Watch this clip from spring training back in March 2020. Look at Manning’s size and delivery. The fact that he leans in and is sitting 95-97 as the inning progresses. Remember that he touched 100 mph in spring camp last year.

That looks like a slightly bigger, more muscular version of our current Matt Manning. And according to him, he’s still working to regain the 15 pounds he lost to a nasty bout with COVID-19. We probably aren’t seeing Manning in his physical prime just yet. So far he’s averaged 93.2 mph on the fastball, but it’s pretty easy to see that number popping substantially higher in the years to come. He’s going to add muscle back, and there’s every reason to believe he’ll be sitting 95 mph and reaching back for near triple digits when he wants it. That may take an offseason to rebuild, but it’s in there. All in good time.

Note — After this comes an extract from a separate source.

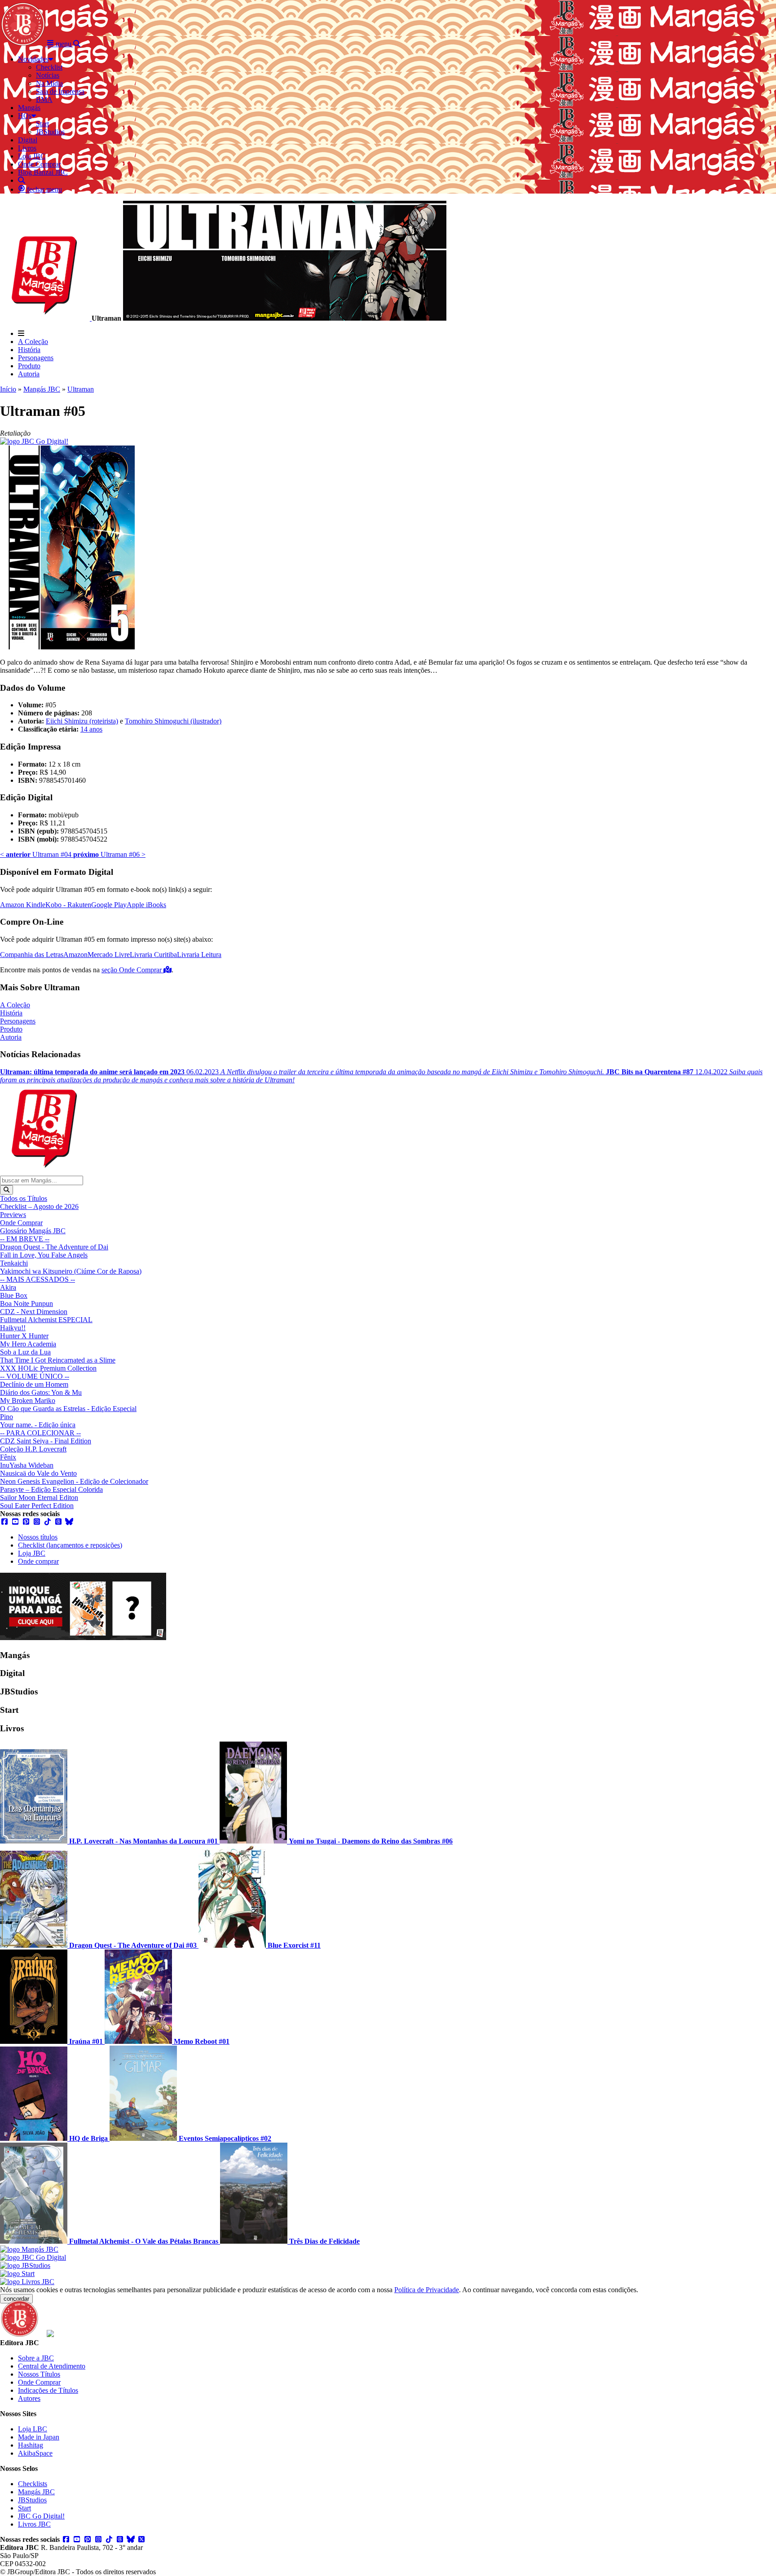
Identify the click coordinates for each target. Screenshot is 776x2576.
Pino (6, 1416)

For now, he appears to have some of the fastball traits of a Spencer Turnbull—hard to lift, though with fewer whiffs that high spin fourseam pitchers—but potentially with better command and even more velocity to boot. Turnbull’s tailing twoseamer is the show pitch, but it’s his relatively straight, seam-shifted wake fourseamer that does most of the heavy lifting. We’ve seen how effective that can be when paired with a good slider, and thanks to the rapid development of that pitch by Manning and pitching coach Chris Fetter, he now has that weapon in his bag. It needs plenty of sharpening in terms of command, of course, but the good sliders we’ve seen are plenty good enough to bag a lot of whiffs.

Conclusions

From a scouting perspective, it’s easy to look at Manning and see a pitcher whose stock was in decline this spring. He’s 23 now, he’s got five years of pro ball under his belt, and at that point you’d like to see results. Instead his velo is down a little and the secondary pitches have been hammered quite a bit this year to date. He’s not getting the same strikeout numbers he did at the Double-A level either. But real life doesn’t take those standards into account.

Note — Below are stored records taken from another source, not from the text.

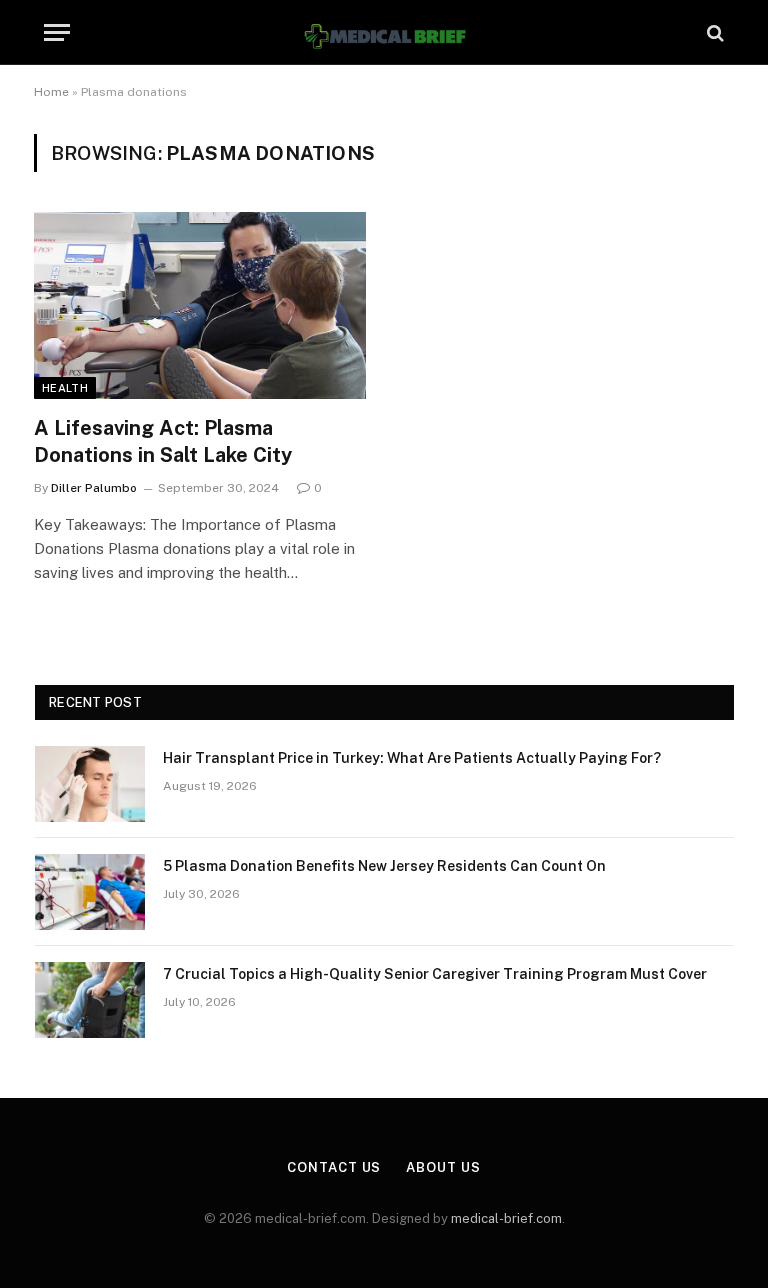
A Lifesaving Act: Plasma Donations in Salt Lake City (163, 441)
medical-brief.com (506, 1218)
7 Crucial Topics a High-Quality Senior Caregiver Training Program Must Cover (435, 974)
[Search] (713, 32)
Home (51, 92)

Manning is still a year younger than Mize and Skubal. He lost basically all of the 2020 season, was shut down with a mild forearm injury, and his physical development was set back by the illness on top of it. There is more projection left here than either Manning’s age or experience level might suggest. We’re still quite convinced that there’s much better to come. The hurdle of developing an effective slider has finally been partially cleared, and that is a major developmental step for the big righthander. If he can refine command of the slider-changeup combination, he could be everything the Tigers hoped. And if it takes another season to get there, so be it.